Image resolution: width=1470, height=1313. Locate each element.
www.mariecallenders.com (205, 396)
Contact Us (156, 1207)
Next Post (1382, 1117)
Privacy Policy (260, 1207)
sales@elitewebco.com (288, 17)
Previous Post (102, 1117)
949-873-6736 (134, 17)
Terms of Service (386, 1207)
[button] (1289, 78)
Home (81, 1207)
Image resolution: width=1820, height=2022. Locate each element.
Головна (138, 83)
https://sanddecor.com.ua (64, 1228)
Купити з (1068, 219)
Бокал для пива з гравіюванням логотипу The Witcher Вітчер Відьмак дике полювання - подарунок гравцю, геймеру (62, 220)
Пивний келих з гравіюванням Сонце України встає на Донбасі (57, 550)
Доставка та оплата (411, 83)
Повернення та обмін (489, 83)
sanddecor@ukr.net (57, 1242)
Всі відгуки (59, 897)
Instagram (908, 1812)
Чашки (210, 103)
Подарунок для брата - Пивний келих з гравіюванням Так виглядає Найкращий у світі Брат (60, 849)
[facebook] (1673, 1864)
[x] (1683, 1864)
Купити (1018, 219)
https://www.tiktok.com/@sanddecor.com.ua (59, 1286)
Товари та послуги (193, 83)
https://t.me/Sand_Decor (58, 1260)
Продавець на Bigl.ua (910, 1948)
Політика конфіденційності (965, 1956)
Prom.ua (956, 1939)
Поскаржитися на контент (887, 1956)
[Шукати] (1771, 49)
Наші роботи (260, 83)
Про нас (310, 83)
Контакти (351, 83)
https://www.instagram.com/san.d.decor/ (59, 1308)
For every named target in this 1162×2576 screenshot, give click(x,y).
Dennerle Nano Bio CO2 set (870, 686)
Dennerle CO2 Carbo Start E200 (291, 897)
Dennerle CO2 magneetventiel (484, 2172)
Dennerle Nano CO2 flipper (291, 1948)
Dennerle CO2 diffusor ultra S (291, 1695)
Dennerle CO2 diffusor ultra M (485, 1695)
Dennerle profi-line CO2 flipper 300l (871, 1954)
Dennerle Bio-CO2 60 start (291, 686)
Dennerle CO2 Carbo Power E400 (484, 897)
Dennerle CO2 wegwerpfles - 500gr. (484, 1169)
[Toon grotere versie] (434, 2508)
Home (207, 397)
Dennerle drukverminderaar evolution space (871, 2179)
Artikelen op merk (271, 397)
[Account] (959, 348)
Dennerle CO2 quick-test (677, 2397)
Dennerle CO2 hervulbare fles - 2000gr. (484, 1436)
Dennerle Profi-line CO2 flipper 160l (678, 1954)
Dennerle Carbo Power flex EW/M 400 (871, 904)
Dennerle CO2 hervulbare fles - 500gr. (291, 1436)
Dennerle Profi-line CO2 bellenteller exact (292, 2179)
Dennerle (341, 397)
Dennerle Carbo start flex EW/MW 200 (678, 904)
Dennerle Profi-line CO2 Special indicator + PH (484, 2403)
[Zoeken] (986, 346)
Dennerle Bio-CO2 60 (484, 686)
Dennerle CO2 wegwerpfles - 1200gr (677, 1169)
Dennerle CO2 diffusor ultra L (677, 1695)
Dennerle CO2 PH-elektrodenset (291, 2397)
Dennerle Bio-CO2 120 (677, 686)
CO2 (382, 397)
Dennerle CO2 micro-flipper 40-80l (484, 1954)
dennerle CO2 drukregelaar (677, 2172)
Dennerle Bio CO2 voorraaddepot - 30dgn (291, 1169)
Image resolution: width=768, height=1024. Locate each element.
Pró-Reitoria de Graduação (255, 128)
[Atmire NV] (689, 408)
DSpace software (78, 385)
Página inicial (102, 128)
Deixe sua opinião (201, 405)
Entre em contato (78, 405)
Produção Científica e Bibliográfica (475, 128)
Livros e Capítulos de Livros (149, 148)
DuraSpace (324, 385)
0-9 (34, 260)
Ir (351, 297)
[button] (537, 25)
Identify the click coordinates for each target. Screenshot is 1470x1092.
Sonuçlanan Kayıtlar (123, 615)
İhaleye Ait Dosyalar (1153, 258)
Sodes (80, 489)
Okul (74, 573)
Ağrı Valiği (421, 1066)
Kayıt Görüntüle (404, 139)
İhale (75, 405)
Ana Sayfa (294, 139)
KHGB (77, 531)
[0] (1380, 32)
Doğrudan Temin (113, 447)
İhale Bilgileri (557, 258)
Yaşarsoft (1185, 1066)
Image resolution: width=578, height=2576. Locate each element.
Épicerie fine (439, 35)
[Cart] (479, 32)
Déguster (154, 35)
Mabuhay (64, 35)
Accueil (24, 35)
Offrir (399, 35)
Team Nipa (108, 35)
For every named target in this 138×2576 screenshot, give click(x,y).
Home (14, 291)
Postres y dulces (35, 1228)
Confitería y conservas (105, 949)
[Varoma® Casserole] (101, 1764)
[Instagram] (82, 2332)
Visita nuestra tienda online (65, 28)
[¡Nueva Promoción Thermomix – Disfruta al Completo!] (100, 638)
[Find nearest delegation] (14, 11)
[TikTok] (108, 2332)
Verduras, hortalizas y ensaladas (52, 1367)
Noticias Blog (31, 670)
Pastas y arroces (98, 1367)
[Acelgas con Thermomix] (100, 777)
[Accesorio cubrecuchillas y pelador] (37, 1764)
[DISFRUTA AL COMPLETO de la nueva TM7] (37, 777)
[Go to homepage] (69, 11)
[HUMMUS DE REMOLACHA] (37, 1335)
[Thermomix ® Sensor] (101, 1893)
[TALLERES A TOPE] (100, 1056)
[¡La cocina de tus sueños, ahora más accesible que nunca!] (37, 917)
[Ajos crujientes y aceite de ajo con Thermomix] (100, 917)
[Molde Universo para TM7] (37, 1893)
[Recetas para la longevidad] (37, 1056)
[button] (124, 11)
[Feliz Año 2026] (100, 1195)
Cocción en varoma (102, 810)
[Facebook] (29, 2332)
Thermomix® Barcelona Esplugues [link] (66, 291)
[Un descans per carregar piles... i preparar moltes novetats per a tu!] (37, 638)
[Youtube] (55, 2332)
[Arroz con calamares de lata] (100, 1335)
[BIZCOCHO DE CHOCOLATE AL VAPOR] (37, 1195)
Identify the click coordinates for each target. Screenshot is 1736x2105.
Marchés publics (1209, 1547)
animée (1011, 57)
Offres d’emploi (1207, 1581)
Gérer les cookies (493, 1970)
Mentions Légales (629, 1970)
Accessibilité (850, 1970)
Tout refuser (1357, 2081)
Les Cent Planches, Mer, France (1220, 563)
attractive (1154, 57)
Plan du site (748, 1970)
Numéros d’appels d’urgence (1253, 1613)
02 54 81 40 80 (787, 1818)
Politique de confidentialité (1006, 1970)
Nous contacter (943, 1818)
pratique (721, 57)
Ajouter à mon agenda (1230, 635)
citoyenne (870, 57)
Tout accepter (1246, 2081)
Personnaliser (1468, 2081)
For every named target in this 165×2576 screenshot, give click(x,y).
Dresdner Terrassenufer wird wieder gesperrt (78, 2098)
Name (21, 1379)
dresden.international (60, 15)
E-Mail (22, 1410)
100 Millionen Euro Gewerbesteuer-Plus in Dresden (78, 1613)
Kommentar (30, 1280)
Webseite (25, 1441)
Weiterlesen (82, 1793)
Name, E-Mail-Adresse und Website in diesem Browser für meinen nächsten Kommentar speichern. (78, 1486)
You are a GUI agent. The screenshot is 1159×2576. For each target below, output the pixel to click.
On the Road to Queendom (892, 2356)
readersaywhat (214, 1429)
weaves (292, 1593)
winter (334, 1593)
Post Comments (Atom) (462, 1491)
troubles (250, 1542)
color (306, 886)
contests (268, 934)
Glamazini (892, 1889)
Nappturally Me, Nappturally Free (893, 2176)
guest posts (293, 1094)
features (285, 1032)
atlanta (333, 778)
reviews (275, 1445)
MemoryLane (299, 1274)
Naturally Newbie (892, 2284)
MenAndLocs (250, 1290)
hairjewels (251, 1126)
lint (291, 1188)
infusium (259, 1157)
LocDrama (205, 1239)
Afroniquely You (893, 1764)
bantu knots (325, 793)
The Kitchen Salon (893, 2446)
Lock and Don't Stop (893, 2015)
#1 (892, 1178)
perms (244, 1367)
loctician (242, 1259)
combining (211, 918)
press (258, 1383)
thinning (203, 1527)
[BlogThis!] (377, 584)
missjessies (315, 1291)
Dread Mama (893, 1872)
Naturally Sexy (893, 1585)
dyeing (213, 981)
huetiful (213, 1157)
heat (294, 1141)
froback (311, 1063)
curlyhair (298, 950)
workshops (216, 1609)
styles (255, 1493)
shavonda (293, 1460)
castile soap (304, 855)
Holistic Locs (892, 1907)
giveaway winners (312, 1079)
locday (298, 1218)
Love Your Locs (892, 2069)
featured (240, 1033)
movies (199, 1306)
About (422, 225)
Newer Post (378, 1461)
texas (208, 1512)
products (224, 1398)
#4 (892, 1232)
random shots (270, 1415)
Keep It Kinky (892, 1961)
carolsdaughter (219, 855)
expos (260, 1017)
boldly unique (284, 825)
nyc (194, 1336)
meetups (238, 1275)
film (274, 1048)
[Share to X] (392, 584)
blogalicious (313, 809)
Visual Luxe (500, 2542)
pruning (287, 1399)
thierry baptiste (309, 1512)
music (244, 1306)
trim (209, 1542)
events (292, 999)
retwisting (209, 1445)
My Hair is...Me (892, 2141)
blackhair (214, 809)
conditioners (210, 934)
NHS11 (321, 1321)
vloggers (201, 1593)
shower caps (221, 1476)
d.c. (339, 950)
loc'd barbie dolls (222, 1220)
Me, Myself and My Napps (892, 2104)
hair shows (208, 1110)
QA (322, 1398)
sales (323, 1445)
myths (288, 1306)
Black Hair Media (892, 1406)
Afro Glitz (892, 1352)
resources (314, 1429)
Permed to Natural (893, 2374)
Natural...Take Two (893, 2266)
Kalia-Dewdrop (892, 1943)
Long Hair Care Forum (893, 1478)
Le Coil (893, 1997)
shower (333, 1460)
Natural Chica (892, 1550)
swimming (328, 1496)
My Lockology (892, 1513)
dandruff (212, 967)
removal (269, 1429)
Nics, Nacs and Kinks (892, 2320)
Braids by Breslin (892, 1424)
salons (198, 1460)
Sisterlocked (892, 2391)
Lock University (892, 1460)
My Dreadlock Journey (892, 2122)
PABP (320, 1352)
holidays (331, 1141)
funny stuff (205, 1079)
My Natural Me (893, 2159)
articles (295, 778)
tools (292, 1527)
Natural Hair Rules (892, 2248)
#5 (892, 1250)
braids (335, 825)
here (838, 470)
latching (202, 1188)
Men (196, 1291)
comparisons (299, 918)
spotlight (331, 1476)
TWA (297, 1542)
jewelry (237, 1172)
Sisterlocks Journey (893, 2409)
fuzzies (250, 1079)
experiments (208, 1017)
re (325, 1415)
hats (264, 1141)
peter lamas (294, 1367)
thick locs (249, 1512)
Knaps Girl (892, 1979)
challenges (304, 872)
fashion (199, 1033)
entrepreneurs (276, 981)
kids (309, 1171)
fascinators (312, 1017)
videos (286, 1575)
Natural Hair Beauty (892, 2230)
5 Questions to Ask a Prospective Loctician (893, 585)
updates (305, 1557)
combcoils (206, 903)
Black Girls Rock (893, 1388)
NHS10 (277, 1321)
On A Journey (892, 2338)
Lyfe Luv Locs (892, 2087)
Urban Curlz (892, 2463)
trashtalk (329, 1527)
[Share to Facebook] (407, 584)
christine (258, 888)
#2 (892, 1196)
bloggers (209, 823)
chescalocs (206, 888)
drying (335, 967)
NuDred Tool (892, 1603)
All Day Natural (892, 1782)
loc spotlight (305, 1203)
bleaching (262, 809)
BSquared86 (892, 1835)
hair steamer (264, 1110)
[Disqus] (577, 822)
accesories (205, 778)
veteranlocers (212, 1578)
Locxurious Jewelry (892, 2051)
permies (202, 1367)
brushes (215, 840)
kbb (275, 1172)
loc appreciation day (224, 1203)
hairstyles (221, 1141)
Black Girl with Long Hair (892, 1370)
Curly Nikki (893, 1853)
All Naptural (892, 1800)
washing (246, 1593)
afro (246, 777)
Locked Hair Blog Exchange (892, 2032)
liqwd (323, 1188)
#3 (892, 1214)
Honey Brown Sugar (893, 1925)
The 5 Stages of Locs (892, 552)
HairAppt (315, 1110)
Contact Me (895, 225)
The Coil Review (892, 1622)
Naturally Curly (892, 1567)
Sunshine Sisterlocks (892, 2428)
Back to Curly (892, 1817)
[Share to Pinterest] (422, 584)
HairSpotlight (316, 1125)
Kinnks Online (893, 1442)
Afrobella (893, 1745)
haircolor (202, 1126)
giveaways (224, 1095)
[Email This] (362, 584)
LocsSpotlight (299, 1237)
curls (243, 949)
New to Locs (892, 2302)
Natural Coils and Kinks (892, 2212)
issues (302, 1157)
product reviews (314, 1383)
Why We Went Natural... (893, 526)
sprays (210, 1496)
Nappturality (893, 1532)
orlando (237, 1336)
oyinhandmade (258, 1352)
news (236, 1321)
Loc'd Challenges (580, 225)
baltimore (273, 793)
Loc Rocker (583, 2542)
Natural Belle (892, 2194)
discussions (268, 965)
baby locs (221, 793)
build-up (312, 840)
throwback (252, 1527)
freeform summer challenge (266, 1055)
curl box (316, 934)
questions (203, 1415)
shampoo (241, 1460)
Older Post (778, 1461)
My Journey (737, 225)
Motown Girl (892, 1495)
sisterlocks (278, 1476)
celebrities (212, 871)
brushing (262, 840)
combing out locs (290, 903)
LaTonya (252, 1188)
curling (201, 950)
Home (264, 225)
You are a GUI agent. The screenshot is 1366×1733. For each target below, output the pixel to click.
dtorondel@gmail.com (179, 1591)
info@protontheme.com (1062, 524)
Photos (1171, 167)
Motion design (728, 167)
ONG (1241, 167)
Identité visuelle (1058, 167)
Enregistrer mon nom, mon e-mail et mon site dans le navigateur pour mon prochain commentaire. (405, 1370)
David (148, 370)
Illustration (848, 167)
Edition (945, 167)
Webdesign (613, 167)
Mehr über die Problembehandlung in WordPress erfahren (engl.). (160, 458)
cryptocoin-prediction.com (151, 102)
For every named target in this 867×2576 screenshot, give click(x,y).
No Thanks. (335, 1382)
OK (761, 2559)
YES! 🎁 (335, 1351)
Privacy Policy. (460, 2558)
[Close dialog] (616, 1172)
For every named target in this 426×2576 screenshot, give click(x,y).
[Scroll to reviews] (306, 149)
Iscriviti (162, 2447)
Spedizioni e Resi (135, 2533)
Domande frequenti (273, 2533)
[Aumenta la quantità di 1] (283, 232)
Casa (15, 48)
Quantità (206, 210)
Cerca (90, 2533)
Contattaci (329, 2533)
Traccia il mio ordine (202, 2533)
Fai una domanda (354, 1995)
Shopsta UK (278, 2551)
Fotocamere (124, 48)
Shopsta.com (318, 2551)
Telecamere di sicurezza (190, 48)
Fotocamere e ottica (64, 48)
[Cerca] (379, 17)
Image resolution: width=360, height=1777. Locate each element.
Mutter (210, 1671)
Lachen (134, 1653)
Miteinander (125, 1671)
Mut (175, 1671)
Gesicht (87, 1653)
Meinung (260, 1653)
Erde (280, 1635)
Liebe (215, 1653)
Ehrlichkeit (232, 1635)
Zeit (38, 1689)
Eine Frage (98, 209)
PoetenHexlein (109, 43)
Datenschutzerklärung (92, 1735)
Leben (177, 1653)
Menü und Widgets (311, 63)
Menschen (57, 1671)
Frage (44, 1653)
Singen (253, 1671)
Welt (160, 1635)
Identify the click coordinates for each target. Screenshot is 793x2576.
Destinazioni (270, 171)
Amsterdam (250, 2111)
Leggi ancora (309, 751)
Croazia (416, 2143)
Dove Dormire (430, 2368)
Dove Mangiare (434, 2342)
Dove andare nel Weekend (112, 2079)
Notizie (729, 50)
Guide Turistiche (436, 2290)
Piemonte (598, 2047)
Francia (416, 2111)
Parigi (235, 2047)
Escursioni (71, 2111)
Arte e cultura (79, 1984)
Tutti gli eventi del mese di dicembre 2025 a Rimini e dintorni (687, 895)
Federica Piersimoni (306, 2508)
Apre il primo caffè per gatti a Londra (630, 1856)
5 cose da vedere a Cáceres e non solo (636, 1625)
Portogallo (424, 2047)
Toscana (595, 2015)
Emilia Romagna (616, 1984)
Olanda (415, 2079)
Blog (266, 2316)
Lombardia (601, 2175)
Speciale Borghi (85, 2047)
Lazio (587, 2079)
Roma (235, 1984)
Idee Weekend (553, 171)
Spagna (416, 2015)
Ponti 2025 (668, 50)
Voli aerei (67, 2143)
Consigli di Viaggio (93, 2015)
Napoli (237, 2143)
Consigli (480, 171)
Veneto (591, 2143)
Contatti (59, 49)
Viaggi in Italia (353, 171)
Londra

++++++++

#### GOAL OF THE EXERCISE
Please copy only these lines, exactly: the first line of the records through the line containing "Home (81, 1207)", ends included.

#### EXERCISE RESULT
Image resolution: width=1470, height=1313. Locate each element.
www.mariecallenders.com (205, 396)
Contact Us (156, 1207)
Next Post (1382, 1117)
Privacy Policy (260, 1207)
sales@elitewebco.com (288, 17)
Previous Post (102, 1117)
949-873-6736 (134, 17)
Terms of Service (386, 1207)
[button] (1289, 78)
Home (81, 1207)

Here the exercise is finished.